Over the years, I wanted to rebel against the violence, but I couldn't. The envy I felt for those who did. The kids I disdained complained about their parents, yet their bellies were full and round; mine empty and flat. The school lunches I looked forward to, the factory-made nacho cheese oozing the back of my throat, curving my hunger. The time I walked around our motel dumpster scrapping up coins for the one-dollar white rice at Canton Express that I covered in soy sauce and chili oil.
It was that same seemingly quiet storm that I suppressed repeatedly that I would carry throughout my adolescence and into my late 20s. All the years, I tried avoiding it. It was the way I had a way of making other people laugh, how great I was at listening to their emotions, yet never showing the war at home. How I entertained myself with museums and people to escape what I had always felt; what I had felt was, alone… unfinished and unwanted. It was the same loneliness that climbed and clung to every corner of any room I was in. It was the same terror and horror that crawled into my bed with me. It was tucked underneath the sheets with me, cuddled up against my chest, with all the self-loathing as if I were making love to it.
It was…
The fleeing feeling I felt when my fiancé told me he loved me for the very first time, after one month of dating. How I wanted so badly to run away, his eyes agape, his face flushes pink; he had said it accidentally. How we rode in silence all the way home, How I turned away in utter disbelief that someone could love me without conditions and violence.
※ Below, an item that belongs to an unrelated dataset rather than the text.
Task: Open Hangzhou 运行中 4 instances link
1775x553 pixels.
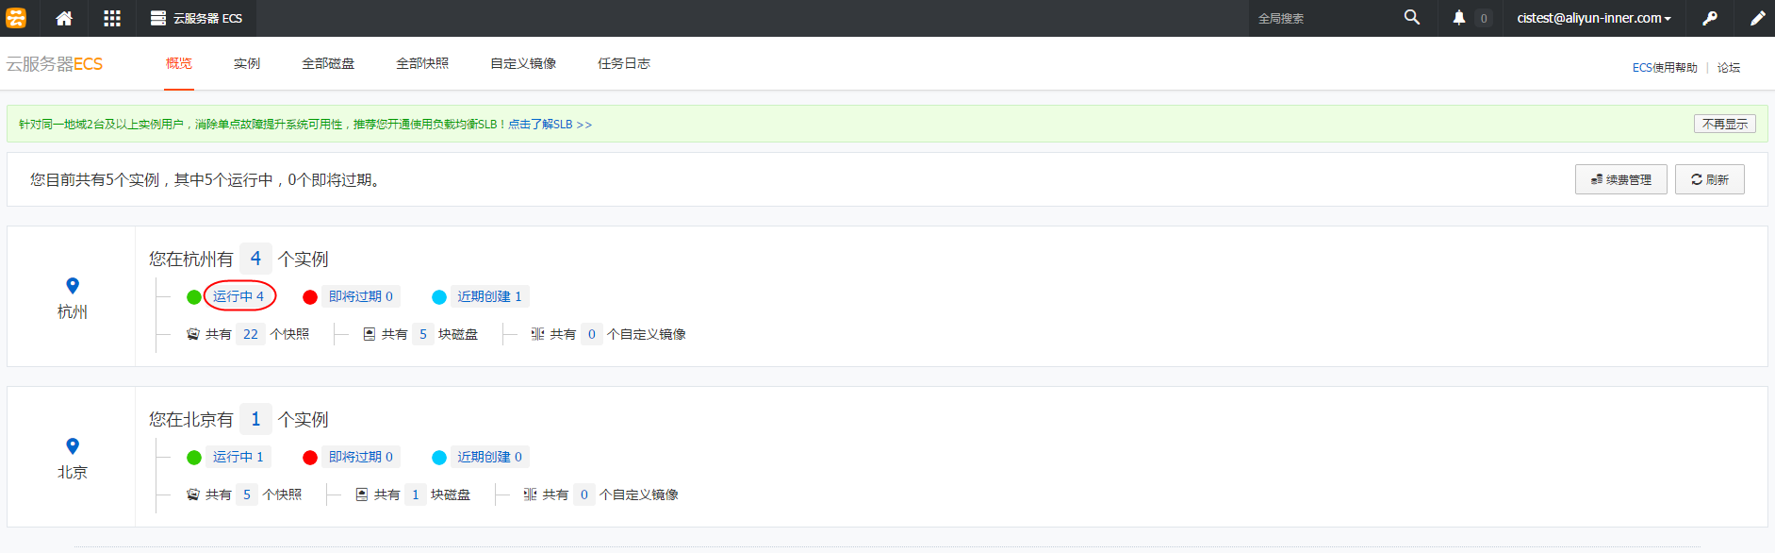Action: click(238, 296)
The shame I felt, knowing that I had loved him from the very first moment he had spoken to me. I didn't want him to feel the war I had felt, the sadness, the madness, and everything else.
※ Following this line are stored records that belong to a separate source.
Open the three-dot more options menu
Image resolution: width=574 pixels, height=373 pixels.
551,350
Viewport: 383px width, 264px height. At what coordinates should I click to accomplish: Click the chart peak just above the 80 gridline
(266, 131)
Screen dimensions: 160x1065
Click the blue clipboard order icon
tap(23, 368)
It was the same fleeing I had felt when my first book became a bestseller, the shock I felt when I realized that people cared about what I had to say.
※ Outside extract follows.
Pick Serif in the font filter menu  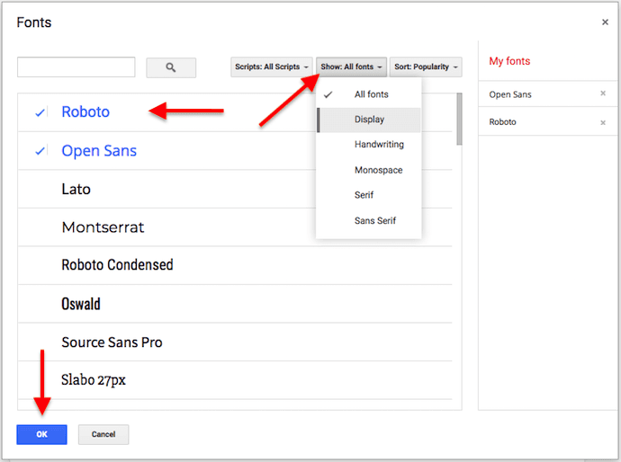(364, 195)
"Janell, I loved it, they'd say."
I'd nod my head and look away in disdain. Truth be told, I hated everything I wrote in my first book. What I wrote wasn't the things that I really wanted to say. I watered it down; I diluted it. I despised myself for being so unsure of what kind of writer I should be.
Most importantly, I hated myself for being so good at pretending. No one had ever really known the real me without the performance. I believe I hated my first book and everything I wrote in it because I hated who I was back then; I had written stories about love, sadness, and sorrow, only to toss them out or rewrite them at least a hundred times over. I thought, who would want to read this; water it down make it digestible.
It was…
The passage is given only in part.